Before Flint, Mich. made national headlines because of its water crisis, the Michigan State University Office of K-12 Outreach was there working to enhance learning for the city’s children. The university partnership with Flint Community Schools is creating a model for long-term transformation in an urban district, with funding from the Charles Stewart Mott Foundation.
Now in the second year, up to 25 MSU specialists and faculty members continue to work closely with educators in the school district to improve not only teaching and student learning, but also leadership and culture.
“We are providing on-the-ground support to effect educational change in a district that is committed to increasing student progress,” said Assistant Dean for K-12 Outreach Barbara Markle, who with her staff was in the schools on the first day to greet families again this fall. “We have been able to develop a high level of trust with the teachers and administrators who are so dedicated to the children of Flint.”
The partnership, funded by a $4 million grant from the Mott Foundation, is among the most significant examples of Michigan State’s commitment to help solve problems related to health and well-being in Flint.
As part of their work, Markle and her team are helping Flint Community Schools (FCS) collaborate with community organizations and other departments at MSU to mitigate the potential effects of lead poisoning.
Faculty members across the College of Education also lead various projects in Flint. For example, researchers from the CREATE for STEM Institute are introducing a new science curriculum about Type 2 diabetes that includes a community education component. And kinesiology faculty members continue to facilitate a physical activity program for Flint schoolchildren in partnership with the Crim Fitness Foundation.
The university’s Office of K-12 Outreach, led by Markle, has a proven record of turning around some of Michigan’s lowest achieving schools through coordinated support such as coaching for principals, professional development for school teams and assistance with using data to improve teaching.
MSU was already working under contract to assist schools in Flint identified as “priority” schools by the Michigan Department of Education when the Mott Foundation grant was awarded. With support from the Fellowship of Instructional Leaders, a program of the Office of K-12 Outreach, one of the schools, Neithercut Elementary School, was removed from the state’s priority designation for making significant progress.
Mott has provided financial resources to expand that work and support change throughout the entire district, which is responsible for educating close to 5,000 students.
“During year one of the work with MSU, we were able to implement effective and efficient systems to support teaching and learning in our schools,” said Superintendent Bilal Tawwab. “This year we have more of a laser-like focus on what is occurring in classrooms.
“We are in the business of educating the children of Flint and, as superintendent, it is my vision that FCS is the number one educational asset in Flint. MSU is helping my vision become a reality in a very meaningful way.”
The MSU team provides tailored professional development and services for the FCS central office and every school building. For example, each of the 12 principals has a trained coach from MSU with experience in urban school settings who supports them in leading change.
Durant-Tuuri-Mott Elementary Principal Shelly Umphrey said she was resistant to having a leadership coach at first, but she now feels it’s one of the best experiences of her career.

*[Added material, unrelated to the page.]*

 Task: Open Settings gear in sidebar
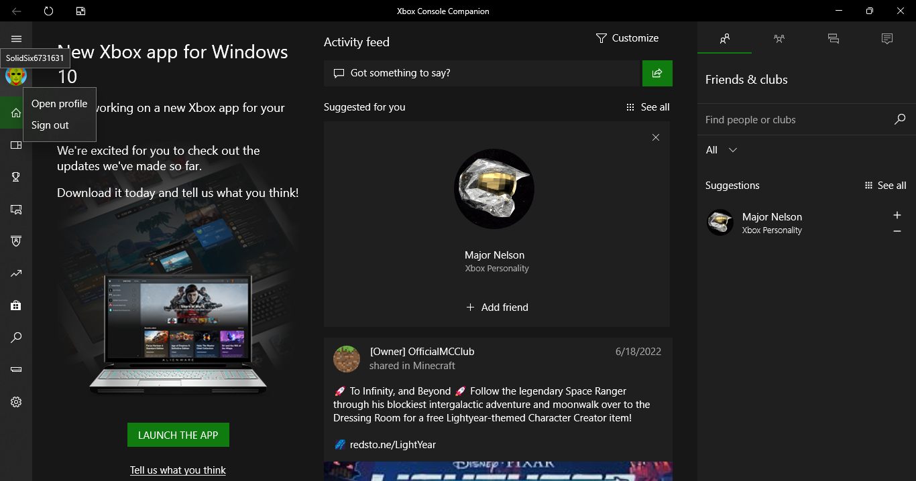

“It is refreshing to have someone help me look at my current reality with another lens and to help drive my thinking,” she said. “Sometimes we are just too close to the work or too worn down to see clearly … My mentor is truly my lifeline right now and I’m growing as a leader because of the supportive nudges I get each and every week.”
With coaches’ support, the principals have facilitated professional learning communities among teachers in their schools. These teams are focused on using student data to drive strategies for improving how they teach, and to connect their work to initiatives across the district.
Content specialists as well as faculty members from the College of Education have provided on-site professional development in math, science, literacy and social studies.
“These are things they would not have had access to if they were not connected to a college,” said MSU project leader JoAnn Andrees, a former superintendent in Michigan and Connecticut. “We go in as peers and focus on building capacity so that the FCS staff can continue this momentum in the future.”
Among her many duties, Andrees has guided organizational restructuring in FCS. For example, all central office staff members, including secretaries, participate in regular meetings and activities such as going into schools to talk with principals about how they can better support one another.
“We have a good foundation on how to move forward as a district, and as a school,” said Timothy Green, principal of Northwestern High School.
Improving early childhood education is one of the key factors to mitigate the effects of lead exposure faced by families in Flint’s water crisis. MSU specialist Mary Barkley is working closely with Flint school leaders as a wide array of partners come together to create a cohesive system of support and learning for children ages birth to 4.
A major achievement this year is the opening of Cummings Early Childhood Center, which will provide free childcare and preschool services for 180 eligible children plus adult education for their parents in a former elementary school. Plans are also underway to open an Educare school, a unique model operating in other parts of the U.S., toward the goal of ensuring more Flint children are not only ready to succeed in school, but healthy.
Barkley said she’s helping to connect education projects with community-based health resources now offered in Flint, such as those being directed by the MSU pediatrician who exposed the lead problem, Mona Hanna-Attisha.
“It’s not just about the water. It’s about the right to provide high-quality services for families in poverty,” said Barkley, who previously oversaw early childhood programming in Battle Creek. “We have an opportunity to be the model for how early childhood care can be delivered.”